■ Problem to work on
Return exactly the lines that run from the one with "Grillen (560, 506)" to the last line of the entries below, both included, and nothing else.

■ Given data
======

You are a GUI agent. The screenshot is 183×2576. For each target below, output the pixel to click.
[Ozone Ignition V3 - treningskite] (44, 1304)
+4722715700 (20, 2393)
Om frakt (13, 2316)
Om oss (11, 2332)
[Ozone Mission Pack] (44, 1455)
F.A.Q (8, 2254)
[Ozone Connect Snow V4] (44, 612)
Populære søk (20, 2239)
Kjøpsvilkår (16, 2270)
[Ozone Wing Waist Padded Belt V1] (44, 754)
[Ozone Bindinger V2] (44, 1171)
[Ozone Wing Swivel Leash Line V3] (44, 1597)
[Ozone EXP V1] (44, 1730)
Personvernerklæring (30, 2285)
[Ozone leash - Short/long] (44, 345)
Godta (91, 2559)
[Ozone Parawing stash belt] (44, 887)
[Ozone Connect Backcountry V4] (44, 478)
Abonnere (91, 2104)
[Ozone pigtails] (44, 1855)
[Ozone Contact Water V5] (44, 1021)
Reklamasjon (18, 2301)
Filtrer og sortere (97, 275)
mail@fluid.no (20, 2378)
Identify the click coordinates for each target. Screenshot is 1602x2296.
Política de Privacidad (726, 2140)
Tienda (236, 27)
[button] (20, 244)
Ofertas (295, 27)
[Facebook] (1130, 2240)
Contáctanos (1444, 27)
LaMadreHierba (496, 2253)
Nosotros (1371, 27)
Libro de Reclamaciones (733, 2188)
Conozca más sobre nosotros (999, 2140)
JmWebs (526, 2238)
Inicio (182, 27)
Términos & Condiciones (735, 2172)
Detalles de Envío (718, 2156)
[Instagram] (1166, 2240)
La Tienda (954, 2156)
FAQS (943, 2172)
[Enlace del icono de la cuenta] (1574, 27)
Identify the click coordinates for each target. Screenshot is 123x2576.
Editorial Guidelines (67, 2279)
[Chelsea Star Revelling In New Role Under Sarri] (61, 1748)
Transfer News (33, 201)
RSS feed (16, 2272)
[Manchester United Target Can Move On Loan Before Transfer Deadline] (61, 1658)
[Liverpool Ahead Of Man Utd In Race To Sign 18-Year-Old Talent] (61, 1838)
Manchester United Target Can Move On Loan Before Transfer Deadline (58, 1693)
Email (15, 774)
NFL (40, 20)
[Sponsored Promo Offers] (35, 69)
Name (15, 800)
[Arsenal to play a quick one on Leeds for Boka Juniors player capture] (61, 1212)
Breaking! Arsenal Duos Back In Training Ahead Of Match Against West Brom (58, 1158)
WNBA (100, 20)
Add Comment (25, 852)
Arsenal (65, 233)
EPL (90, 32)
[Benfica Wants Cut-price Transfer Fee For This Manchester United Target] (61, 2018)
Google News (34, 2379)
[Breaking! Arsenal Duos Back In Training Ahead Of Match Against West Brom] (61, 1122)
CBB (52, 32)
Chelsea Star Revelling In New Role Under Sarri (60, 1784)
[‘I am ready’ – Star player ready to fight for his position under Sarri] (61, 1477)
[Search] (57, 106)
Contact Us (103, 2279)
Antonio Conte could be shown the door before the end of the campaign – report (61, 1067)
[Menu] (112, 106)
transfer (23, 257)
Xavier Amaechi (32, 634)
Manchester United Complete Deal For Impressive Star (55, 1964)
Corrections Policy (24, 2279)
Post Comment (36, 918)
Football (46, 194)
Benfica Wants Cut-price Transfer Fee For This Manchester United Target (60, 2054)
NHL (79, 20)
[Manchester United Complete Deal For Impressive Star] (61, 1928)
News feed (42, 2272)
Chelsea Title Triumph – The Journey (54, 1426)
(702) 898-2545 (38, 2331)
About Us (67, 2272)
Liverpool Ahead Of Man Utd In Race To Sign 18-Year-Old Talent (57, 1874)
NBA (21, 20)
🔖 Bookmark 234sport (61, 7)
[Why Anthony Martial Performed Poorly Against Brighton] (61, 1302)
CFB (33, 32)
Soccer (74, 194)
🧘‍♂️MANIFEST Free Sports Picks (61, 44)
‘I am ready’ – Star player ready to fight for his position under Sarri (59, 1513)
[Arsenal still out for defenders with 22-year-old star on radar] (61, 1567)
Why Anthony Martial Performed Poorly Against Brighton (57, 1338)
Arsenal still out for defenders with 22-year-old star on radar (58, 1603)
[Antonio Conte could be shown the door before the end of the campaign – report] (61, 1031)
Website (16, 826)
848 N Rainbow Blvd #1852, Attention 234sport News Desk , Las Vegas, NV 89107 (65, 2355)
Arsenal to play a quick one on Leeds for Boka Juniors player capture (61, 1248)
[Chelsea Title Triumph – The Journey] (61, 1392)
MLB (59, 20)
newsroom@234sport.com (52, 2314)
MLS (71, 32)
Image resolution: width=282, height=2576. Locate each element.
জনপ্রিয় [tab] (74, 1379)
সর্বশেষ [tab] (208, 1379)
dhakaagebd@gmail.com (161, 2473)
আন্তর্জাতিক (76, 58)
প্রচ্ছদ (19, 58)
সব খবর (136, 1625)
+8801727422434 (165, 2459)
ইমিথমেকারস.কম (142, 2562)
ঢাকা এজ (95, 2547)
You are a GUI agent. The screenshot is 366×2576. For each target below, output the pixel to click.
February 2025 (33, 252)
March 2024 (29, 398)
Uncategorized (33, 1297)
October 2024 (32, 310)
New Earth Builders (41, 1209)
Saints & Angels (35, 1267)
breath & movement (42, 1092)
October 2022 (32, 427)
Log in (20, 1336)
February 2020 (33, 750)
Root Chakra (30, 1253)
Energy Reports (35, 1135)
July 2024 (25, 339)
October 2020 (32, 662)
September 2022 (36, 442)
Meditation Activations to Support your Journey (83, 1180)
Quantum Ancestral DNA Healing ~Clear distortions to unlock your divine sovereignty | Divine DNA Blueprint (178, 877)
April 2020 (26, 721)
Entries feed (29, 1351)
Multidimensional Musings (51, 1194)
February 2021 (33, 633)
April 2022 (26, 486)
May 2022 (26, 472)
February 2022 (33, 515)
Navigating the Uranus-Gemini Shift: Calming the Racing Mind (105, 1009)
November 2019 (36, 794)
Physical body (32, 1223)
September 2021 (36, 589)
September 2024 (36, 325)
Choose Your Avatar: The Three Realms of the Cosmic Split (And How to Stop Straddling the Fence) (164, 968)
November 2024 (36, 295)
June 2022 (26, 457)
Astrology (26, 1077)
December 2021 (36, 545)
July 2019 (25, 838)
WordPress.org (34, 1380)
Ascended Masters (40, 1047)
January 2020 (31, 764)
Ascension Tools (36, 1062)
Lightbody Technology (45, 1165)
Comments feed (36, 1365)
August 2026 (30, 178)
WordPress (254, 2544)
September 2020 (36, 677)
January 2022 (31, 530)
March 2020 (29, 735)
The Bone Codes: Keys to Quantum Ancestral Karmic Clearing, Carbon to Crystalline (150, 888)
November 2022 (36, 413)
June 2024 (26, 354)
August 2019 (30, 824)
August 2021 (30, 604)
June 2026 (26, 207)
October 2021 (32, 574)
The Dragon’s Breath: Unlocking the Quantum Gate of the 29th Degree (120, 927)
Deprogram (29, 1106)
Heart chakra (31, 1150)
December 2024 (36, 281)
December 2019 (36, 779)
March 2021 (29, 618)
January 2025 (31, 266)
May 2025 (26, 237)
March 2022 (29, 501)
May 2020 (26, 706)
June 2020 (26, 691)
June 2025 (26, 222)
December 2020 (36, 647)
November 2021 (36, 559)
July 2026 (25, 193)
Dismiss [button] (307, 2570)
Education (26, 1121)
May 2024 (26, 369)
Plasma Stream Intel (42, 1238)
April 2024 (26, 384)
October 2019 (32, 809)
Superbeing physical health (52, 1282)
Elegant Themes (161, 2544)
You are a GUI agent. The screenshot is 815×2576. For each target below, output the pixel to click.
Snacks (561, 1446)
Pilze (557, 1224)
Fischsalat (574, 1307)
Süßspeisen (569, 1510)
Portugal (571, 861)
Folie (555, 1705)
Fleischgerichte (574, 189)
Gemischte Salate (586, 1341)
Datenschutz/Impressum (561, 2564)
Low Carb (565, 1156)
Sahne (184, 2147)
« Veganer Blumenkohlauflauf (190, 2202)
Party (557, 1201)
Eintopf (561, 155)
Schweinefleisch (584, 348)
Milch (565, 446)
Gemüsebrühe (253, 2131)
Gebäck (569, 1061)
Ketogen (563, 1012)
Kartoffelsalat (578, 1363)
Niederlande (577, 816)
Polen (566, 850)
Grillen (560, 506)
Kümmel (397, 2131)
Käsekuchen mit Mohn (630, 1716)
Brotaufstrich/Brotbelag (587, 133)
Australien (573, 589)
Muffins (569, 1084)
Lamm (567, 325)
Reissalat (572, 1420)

======

■ Result for this task
Grillen (560, 506)
Kümmel (397, 2131)
Käsekuchen mit Mohn (630, 1716)
Brotaufstrich/Brotbelag (587, 133)
Australien (573, 589)
Muffins (569, 1084)
Lamm (567, 325)
Reissalat (572, 1420)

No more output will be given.